The LiFi Protocol, an API facilitating swaps and bridging for Ethereum Virtual Machine (EVM) and Solana (SOL), is currently under attack, with losses exceeding $10 million in cryptocurrencies.

According to Cyvers Alerts, suspicious transactions were detected on the Li.Fi protocol involving a specific contract address, triggering the team’s systems to raise the alarm.

Cyvers has advised users to revoke their approvals for the suspected address: 0x1231deb6f5749ef6ce6943a275a1d3e7486f4eae.

In an interview with Cointelegraph, Meir Dolev, co-founder and CTO at Cyvers, emphasized the need for protocols to remain vigilant. He stated, “Hackers can exploit these approvals to drain assets stored in contracts and funds in users’ connected wallets.”

LiFi Protocol Issues Warning

In a July 16 X post, LiFi Protocol alerted its community, advising users to refrain from interacting with Li.Fi-powered applications until further notice. The team is investigating the potential exploit and clarified that users who have not set infinite approval are not at risk.

For users who have manually set infinite approvals, the Li.Fi Protocol team has urged them to revoke the following addresses:

• 0x1231deb6f5749ef6ce6943a275a1d3e7486f4eae
• 0x341e94069f53234fE6DabeF707aD424830525715
• 0xDE1E598b81620773454588B85D6b5D4eEC32573e
• 0x24ca98fB6972F5eE05f0dB00595c7f68D9FaFd68

$10 Million Drained

Cyvers Alerts reports that approximately $10 million in cryptocurrency holdings have been drained, with the attack now extending to the Arbitrum blockchain. Dolev highlighted the risks associated with granting wallet approvals to smart contracts, stressing the need for caution.

Cyvers reiterated in a subsequent X post that users should revoke the 0x1231deb6f5749ef6ce6943a275a1d3e7486f4eae address to mitigate further losses.
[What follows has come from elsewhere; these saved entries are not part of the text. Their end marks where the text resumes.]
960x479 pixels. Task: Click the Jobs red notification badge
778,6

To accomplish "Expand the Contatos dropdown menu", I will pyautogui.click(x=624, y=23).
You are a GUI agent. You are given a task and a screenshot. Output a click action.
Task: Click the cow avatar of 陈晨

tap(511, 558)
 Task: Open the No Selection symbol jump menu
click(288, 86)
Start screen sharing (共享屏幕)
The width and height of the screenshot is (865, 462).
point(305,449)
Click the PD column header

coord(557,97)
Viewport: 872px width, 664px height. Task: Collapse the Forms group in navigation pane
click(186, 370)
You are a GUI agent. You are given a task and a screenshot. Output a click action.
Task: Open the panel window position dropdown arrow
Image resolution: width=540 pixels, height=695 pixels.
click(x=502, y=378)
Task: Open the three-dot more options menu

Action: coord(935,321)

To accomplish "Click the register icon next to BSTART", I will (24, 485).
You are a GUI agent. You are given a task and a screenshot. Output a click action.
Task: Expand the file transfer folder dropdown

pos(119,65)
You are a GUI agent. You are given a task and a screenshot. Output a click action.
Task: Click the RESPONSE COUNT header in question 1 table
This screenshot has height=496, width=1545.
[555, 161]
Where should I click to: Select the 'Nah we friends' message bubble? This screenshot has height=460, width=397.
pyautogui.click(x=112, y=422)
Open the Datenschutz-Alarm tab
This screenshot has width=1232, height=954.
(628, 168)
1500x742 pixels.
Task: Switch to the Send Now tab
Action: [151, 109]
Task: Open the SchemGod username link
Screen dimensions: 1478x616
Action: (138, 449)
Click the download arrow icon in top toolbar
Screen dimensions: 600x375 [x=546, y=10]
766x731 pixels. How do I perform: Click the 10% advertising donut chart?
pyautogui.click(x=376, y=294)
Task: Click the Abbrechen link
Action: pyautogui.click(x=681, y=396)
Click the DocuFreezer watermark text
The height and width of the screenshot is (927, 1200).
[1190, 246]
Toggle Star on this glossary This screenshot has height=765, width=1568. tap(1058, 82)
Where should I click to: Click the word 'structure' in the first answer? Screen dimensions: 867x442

DeFi Attacks Continue: Dough Finance Hit by Flash Loan Attack

In related news, decentralized finance (DeFi) protocol Dough Finance recently suffered a $1.8 million flash loan attack on July 12. Cyvers reported that the attacker utilized the zero-knowledge (ZK) protocol Railgun to fund the attack and subsequently swapped the stolen USD Coin for Ether (ETH).

Web3 security provider Olympix revealed that the exploit, which yielded 608 ETH valued at approximately $1.8 million, was due to unvalidated call data with the “ConnectorDeleverageParaswap.”